[Pixel coordinate grounding data]
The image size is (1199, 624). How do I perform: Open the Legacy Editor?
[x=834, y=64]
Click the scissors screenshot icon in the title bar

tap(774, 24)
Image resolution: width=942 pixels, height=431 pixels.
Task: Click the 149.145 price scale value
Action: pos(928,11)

◆ **Task description**: From the first line to the last, return the data above exactly.

◆ **Response**:
The image size is (1199, 624). How do I perform: Open the Legacy Editor?
[x=834, y=64]
Click the scissors screenshot icon in the title bar

tap(774, 24)
Image resolution: width=942 pixels, height=431 pixels.
Task: Click the 149.145 price scale value
Action: pos(928,11)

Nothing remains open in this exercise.